◆ **Extrait du texte**
Une énergie peu exploitée
En juin 2015, le Centre de formation et d’appui à la sécurité nucléaire a été installé en application d’un décret présidentiel datant de février 2012. Présidé par Mohamed Derdour, le conseil est composé de représentants de plusieurs ministères dont ceux de l’Energie, de la Défense nationale, des Transports et de la Santé. La même année a été créé l’Institut algérien de formation en génie nucléaire.
La loi sur les activités nucléaires civiles vient donc compléter une mise à niveau législative à propos d’une énergie peu exploitée en Algérie malgré l’existence de deux réacteurs à Birine-Ain Oussera (Djelfa) et Draria (Alger). Les périmètres de sécurité de ces deux centres ont été tardivement fixés par décret respectivement en 2013 et en 2009. L’impact sur l’environnement immédiat n’a pas encore été étudié.
Alger a ratifié le TNP en 1994
Construit avec l’aide de l’Argentine et ouvert en 1989, le réacteur à eau légère Nour de Draria, d’une puissance d’un mégawatt, est surtout destiné à la recherche. Opérationnel depuis 1993, le réacteur Salam de Birine-Ain Oussara (à 250 km au sud d’Alger) est d’une puissance supérieure. Elle est de 15 mégawatts. Il a été construit avec un appui technique de la Chine.

◆ **Entrées répertoriées dans un jeu de données**
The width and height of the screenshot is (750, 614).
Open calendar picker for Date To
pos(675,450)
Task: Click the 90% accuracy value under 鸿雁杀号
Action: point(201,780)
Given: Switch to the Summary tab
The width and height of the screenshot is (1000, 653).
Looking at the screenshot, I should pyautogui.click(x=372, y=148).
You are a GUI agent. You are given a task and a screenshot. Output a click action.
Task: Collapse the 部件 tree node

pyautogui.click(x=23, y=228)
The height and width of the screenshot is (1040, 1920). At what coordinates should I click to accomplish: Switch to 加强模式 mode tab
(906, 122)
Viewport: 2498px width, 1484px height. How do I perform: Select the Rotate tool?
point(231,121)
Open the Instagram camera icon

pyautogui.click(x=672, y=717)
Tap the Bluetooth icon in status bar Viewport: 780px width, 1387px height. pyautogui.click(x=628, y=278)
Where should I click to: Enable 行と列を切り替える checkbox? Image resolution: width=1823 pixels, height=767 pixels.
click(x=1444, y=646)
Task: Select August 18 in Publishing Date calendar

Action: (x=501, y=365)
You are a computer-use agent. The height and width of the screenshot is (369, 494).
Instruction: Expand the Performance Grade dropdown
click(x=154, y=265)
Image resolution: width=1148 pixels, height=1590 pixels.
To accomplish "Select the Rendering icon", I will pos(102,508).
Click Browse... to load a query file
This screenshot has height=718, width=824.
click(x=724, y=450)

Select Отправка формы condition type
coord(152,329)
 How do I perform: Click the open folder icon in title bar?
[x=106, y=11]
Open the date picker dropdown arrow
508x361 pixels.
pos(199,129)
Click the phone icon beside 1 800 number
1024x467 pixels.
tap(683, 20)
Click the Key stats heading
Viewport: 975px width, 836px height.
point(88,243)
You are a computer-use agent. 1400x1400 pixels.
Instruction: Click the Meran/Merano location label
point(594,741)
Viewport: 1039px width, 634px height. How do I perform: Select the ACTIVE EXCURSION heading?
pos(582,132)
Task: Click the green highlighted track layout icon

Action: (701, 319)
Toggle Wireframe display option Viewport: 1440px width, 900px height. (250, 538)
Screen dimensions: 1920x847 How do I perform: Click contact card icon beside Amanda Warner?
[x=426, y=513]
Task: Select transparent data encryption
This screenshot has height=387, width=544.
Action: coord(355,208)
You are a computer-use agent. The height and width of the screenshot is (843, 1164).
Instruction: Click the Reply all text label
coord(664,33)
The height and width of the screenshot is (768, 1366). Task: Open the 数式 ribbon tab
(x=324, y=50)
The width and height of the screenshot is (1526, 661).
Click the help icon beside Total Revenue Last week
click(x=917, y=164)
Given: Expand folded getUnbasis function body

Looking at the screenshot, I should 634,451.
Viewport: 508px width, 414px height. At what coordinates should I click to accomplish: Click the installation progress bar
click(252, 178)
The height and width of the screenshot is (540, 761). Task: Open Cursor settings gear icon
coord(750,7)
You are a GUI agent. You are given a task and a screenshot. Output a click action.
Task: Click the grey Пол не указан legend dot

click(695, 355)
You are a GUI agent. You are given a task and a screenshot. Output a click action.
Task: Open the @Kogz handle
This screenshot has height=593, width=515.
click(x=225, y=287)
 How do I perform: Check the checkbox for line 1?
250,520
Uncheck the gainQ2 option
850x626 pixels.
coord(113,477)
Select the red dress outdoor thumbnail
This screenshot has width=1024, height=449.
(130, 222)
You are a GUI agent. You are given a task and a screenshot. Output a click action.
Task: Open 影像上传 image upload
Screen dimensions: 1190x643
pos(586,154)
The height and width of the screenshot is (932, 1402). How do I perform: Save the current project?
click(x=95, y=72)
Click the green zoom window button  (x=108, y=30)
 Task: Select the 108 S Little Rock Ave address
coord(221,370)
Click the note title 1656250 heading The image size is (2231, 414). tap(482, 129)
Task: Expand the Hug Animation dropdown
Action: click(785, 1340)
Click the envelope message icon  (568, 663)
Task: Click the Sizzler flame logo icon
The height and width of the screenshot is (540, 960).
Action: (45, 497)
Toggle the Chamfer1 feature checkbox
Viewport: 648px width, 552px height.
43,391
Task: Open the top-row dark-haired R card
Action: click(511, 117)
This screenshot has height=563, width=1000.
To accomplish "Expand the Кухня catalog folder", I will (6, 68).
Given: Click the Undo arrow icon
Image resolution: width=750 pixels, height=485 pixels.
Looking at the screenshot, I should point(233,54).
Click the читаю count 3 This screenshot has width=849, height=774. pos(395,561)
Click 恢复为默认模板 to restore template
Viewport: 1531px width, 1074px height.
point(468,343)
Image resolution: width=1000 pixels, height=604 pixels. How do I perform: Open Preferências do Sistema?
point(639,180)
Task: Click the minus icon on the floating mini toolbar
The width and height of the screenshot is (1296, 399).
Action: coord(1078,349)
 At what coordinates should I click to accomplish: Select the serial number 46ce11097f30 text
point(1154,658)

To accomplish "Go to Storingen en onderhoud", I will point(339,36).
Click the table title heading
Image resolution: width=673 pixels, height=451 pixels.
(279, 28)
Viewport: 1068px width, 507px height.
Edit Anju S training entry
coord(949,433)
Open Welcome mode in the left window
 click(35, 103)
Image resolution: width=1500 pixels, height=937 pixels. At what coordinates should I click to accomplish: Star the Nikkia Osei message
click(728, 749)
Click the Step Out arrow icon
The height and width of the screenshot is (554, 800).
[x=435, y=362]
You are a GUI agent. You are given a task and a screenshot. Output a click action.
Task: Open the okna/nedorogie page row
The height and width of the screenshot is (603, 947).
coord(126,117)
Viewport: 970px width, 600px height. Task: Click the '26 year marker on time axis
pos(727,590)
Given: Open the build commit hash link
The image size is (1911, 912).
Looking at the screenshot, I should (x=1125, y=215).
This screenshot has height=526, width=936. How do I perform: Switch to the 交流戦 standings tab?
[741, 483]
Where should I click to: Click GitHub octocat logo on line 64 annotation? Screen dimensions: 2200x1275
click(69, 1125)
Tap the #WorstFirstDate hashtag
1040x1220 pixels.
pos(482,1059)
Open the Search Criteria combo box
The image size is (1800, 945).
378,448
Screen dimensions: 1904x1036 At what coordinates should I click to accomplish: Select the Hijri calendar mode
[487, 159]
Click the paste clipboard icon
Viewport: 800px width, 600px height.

◆ **Questions à traiter**
1. Indiquez si chacune des affirmations suivantes est conforme à l'extrait sur le nucléaire civil en Algérie, en répondant par oui ou par non et en citant les mots décisifs du texte : (a) le réacteur Nour a été construit avec l'aide de la Chine ; (b) le conseil du Centre de formation et d'appui à la sécurité nucléaire compte des représentants du ministère de la Santé ; (c) l'impact des deux centres sur l'environnement immédiat a déjà été étudié.
2. Poursuivez l'extrait sur le nucléaire civil en Algérie à partir de sa dernière phrase.
Le matériel fourni ne joue aucun rôle dans cet exercice.

◆ **Corrigé de l'exercice**
1.
(a) Non : « Construit avec l’aide de l’Argentine et ouvert en 1989, le réacteur à eau légère Nour de Draria ».
(b) Oui : « plusieurs ministères dont ceux de l’Energie, de la Défense nationale, des Transports et de la Santé ».
(c) Non : « L’impact sur l’environnement immédiat n’a pas encore été étudié. »

2.
Ces deux installations sont régulièrement visitées par les experts de l’AIEA, Agence internationale de l’énergie atomique, compte-tenu des dispositions prévues dans le TNP (Traité de non-prolifération des armes nucléaires), ratifié par l’Algérie en 1994.
Alger a également signé en février 2018, le Protocole additionnel au TNP sur le contrôle des installations nucléaires. Cette signature est intervenue après de fortes pressions américaines. En septembre 2017, Alger a signé le Traité sur l’interdiction des armes nucléaires. Alger est signataire aussi de la Convention sur la protection physique des matières nucléaires. L’Algérie défend le droit des Etats d’utiliser en toute souveraineté l’énergie atomique à des fins pacifiques. D’où son soutien à l’Iran, pays signataire du TNP, d’utiliser le nucléaire civil.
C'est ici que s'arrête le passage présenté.